# Unique Ford Ranger Exhaust??



## TrapperL (Jul 23, 2011)

Yeah some of the Fords can get real decent fuel mileage. My 2004 Supercrew has 108,000 on it and the tailpipe is spotless like yours on the inside. It runs great although I don't normally keep one this long but can't find a reason to unload it. Fuel mileage on mine runs about 22-24.5 hiway and 17-19 town. It's a 4.6 XLT. It's getting close to needing tires again and that maybe a reason to get another one but spending the money on tires versus a lot more for a new truck just doesn't sound right in this economy.
Enjoy that Ranger. I had a 98 extended cab that was a fabulous truck. It had the 3.0 with an automatic. My cousin owned a speed shop and he put a 4.10 rear axle under, then I dropped the tires to a 235/60/15 and it would smoke a full sized F150 with the 5.4. I could stay with but not beat a Dakota R/T with the 5.9. I also got 24-25 mpg with it. It got over $6000.00 in hail damage and traded it for a Dakota- what a mistake that was. I found the truck 2 years later and bought it back from a retired Colonel. Drove it another 50,000 miles and finally said good-bye....I thought. I took my sister to lunch yesterday and what did I see- my old Ranger. It's pretty easy to spot-custom paint job. It's got a few dings in it now but the owner said it was a good running truck and loved it.


----------



## Giles (Jan 25, 2010)

TrapperL said:


> Yeah some of the Fords can get real decent fuel mileage. My 2004 Supercrew has 108,000 on it and the tailpipe is spotless like yours on the inside. It runs great although I don't normally keep one this long but can't find a reason to unload it. *Fuel mileage on mine runs about 22-24.5 hiway and 17-19 town.* It's a 4.6 XLT. It's getting close to needing tires again and that maybe a reason to get another one but spending the money on tires versus a lot more for a new truck just doesn't sound right in this economy.
> Enjoy that Ranger. I had a 98 extended cab that was a fabulous truck. It had the 3.0 with an automatic. My cousin owned a speed shop and he put a 4.10 rear axle under, then I dropped the tires to a 235/60/15 and it would smoke a full sized F150 with the 5.4. I could stay with but not beat a Dakota R/T with the 5.9. I also got 24-25 mpg with it. It got over $6000.00 in hail damage and traded it for a Dakota- what a mistake that was. I found the truck 2 years later and bought it back from a retired Colonel. Drove it another 50,000 miles and finally said good-bye....I thought. I took my sister to lunch yesterday and what did I see- my old Ranger. It's pretty easy to spot-custom paint job. It's got a few dings in it now but the owner said it was a good running truck and loved it.

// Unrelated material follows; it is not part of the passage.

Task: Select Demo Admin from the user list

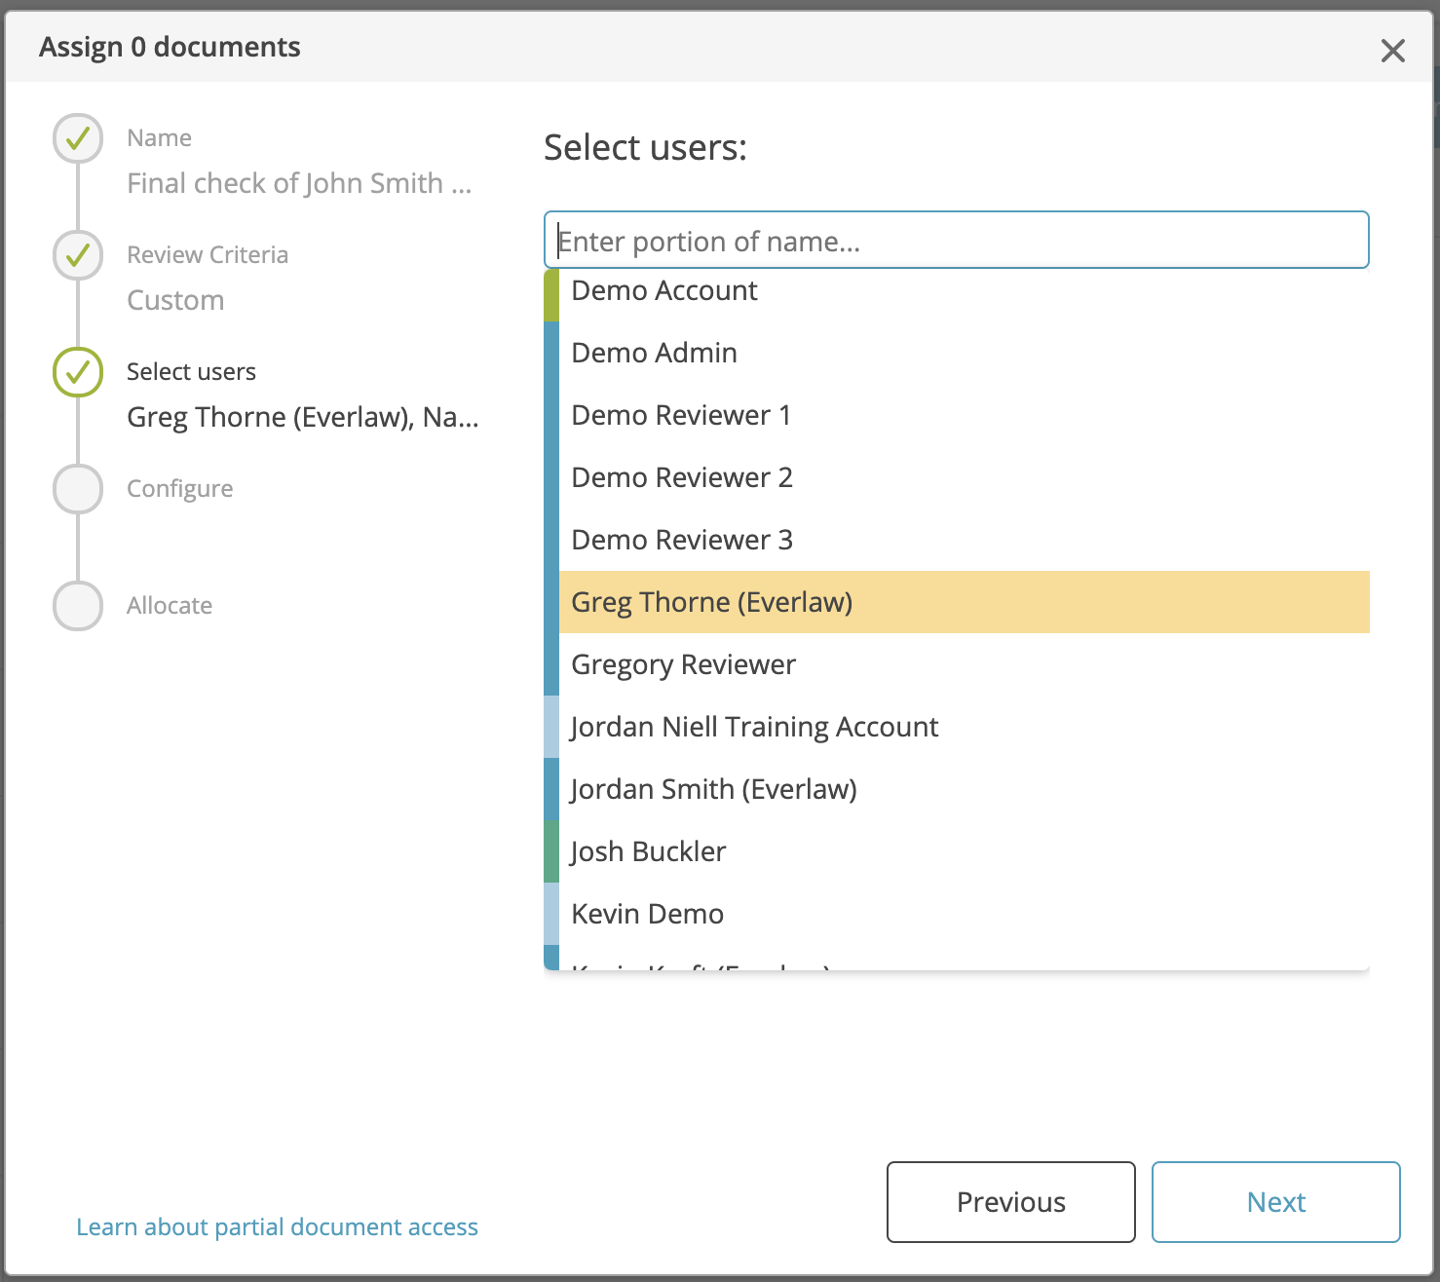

*Fuel mileage on mine runs about 22-24.5 hiway and 17-19 town*. 
That is ASTOUNDING--mine is not----You better keep that one too :thumbsup:


----------



## DoctorWho (Jun 21, 2011)

Yeah, she's a keeper by the sound of it. The 4.0 V6 is a very reliable engine, I used a '93 Ranger with the 4.0 (old pushrod version) for security patrol, had 300k miles and I beat the sh*t out of it daily and it always ran, still is as far as I know.
I wanted the 4.0 when I got my '09 but only one I could find with the options I wanted was a 2.3 so I took it. The 2.3 seems to also be a great little engine so far, 42k miles and never had the CEL come on yet for anything.
I will admit that in my experience your mileage is outstanding, that one I used at work got about 10mpg but then I was also doing 40mph in first gear too :whistling2: (it's terrible the things you do when you're bored at 3 AM in the morning and it's the company's truck)


----------